Warmer waters along the Australian coast are allowing sand tiger sharks to finally move through the Bass Strait, an area formerly off limits to them due to cold temperatures. Their staple is small fish, but they will sometimes eat crustaceans and squid. This new habitat in the Bass Strait will provide plenty of food for them to thrive again.

The ability of wildlife to go beyond usual menus and find ways to make a living in warming times is not just a contemporary development. For thousands of years, woodrats throughout what is now the Great Basin of Utah and Nevada and the Mojave Desert of southwestern Utah, southern Nevada and southeastern California ate juniper to survive. But as the last Ice Age waned between 18,700 and 10,000 years ago, the Southwest grew warmer. Juniper trees disappeared from what is now the Mojave Desert, depriving woodrats of their favorite food. The creosote bush, originally from South America, soon invaded. While juniper is somewhat toxic, it is no match for the highly poisonous creosote.

Although it’s not clear whether woodrats already had genes that allowed them to eat creosote or if there was a mutation in their detoxification genes over time, the Mojave woodrats with those specific genes were more likely to survive on creosote, while those in the Great Basin stuck to juniper.

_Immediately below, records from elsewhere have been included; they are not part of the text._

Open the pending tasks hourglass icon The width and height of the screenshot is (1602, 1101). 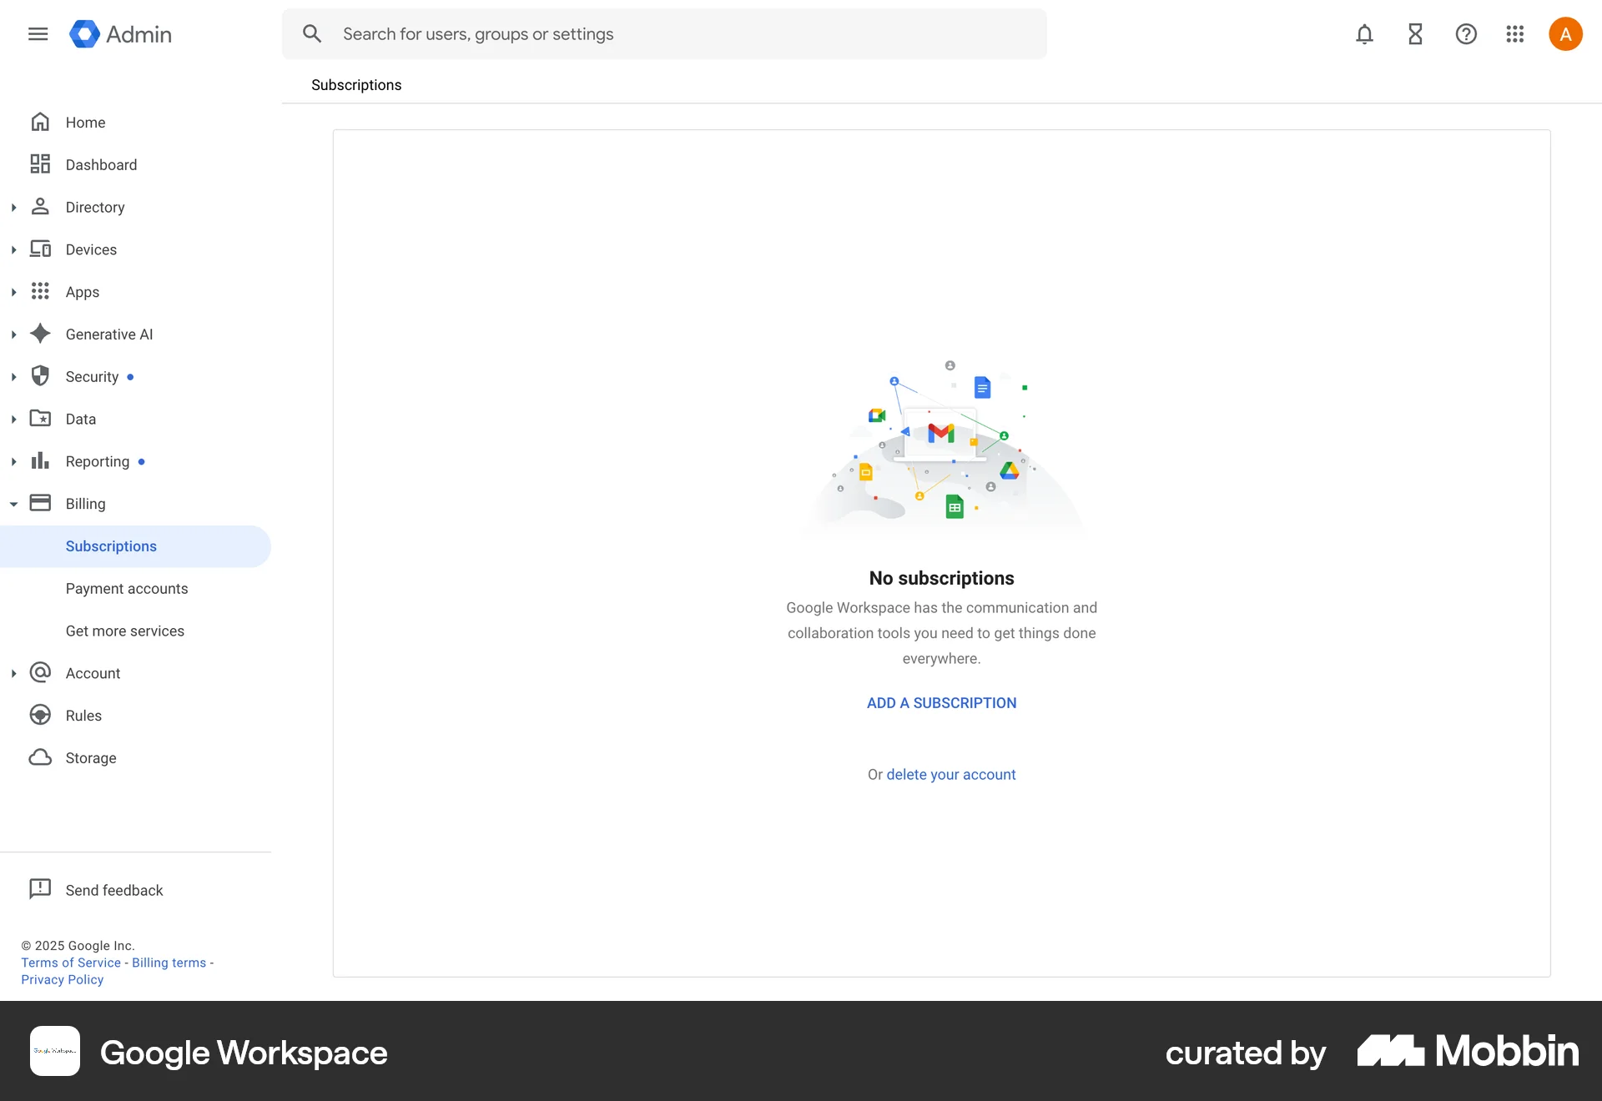[1415, 34]
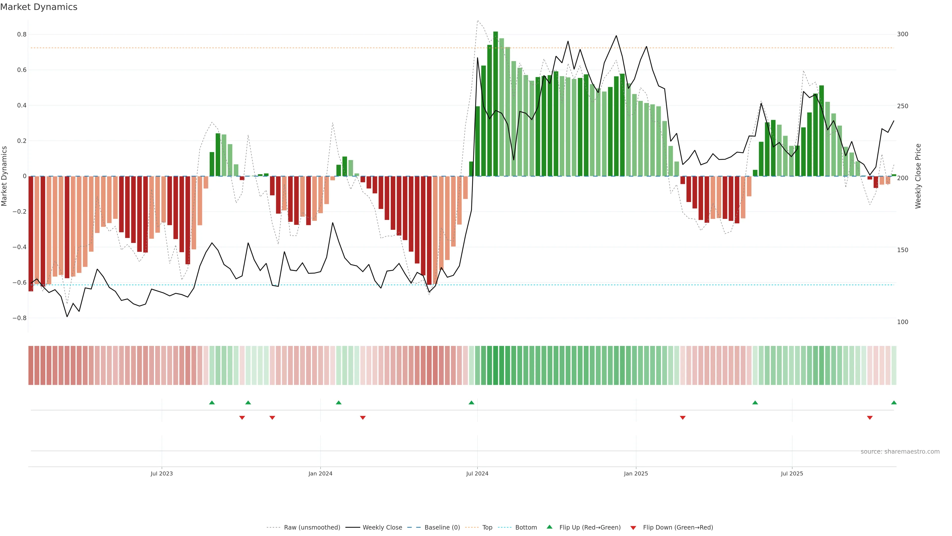Click the rightmost red flip-down marker

(870, 418)
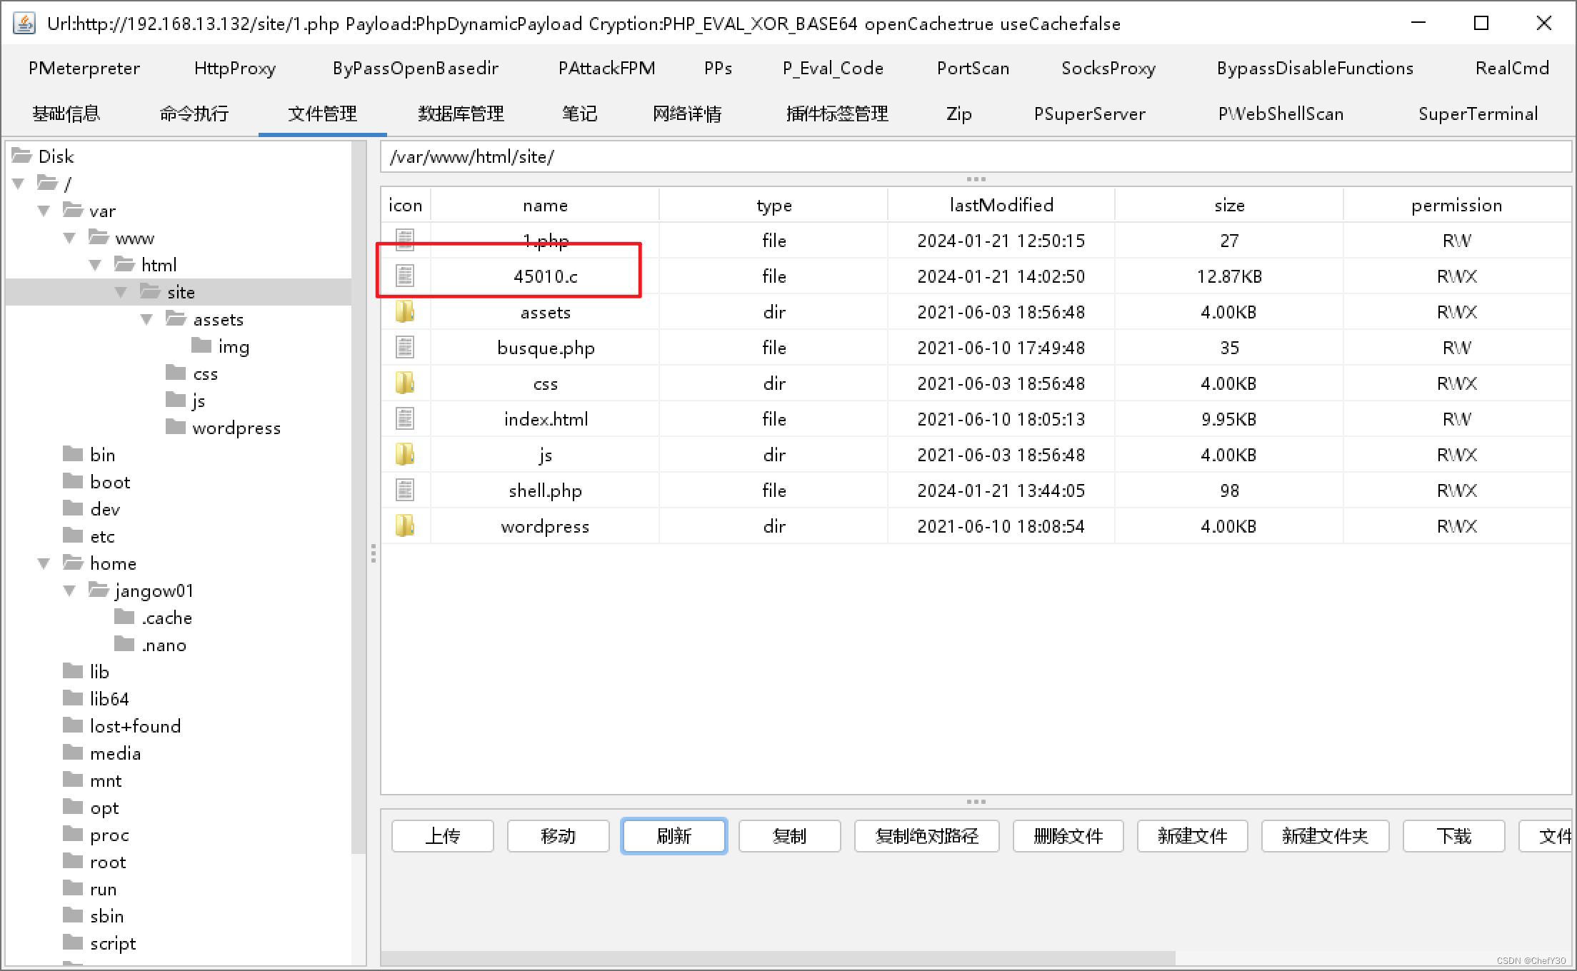Collapse the assets tree node
Image resolution: width=1577 pixels, height=971 pixels.
click(146, 319)
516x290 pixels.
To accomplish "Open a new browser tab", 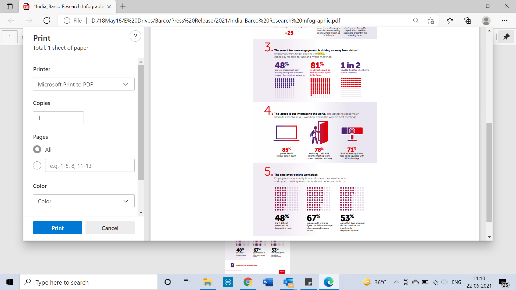I will point(123,6).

If wildlife continues to display “adventurous” eating habits, the future may not be so bleak after all. ©Candice Gaukel Andrews

During periods of planetary warming, such as what we are experiencing now, plants respond to increased carbon dioxide in the atmosphere by making more toxins. In a study published in the journal Molecular Ecology on April 7, 2009, lead author and University of Utah biologist Denise Dearing reported that she and her team captured eight woodrats from two Western areas: the Mojave Desert and the cooler Great Basin. Rats from both areas were fed rabbit chow mixed with either creosote or juniper. The scientists then scanned the rodents’ genetic blueprints to look for “biotransformation genes,” active genes that produce liver enzymes to detoxify the poisons in creosote and in the less-toxic juniper. If we can understand how woodrats are able to change their organismic biology to adapt to changes in their ecosystems, we may be able to predict whether other species will be able to deal with climate change.

By showing us that they are willing to engage in some “adventurous eating,” polar bears, sand tiger sharks and woodrats are proving that the year 2050 may not be so dire after all.